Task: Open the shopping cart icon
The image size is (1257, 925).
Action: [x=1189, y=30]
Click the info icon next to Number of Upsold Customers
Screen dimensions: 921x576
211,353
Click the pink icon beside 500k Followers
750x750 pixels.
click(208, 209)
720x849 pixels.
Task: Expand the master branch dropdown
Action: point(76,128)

• Prompt
Please restate the material above exactly, line by line.

• Written answer
Task: Open the shopping cart icon
The image size is (1257, 925).
Action: [x=1189, y=30]
Click the info icon next to Number of Upsold Customers
Screen dimensions: 921x576
211,353
Click the pink icon beside 500k Followers
750x750 pixels.
click(208, 209)
720x849 pixels.
Task: Expand the master branch dropdown
Action: point(76,128)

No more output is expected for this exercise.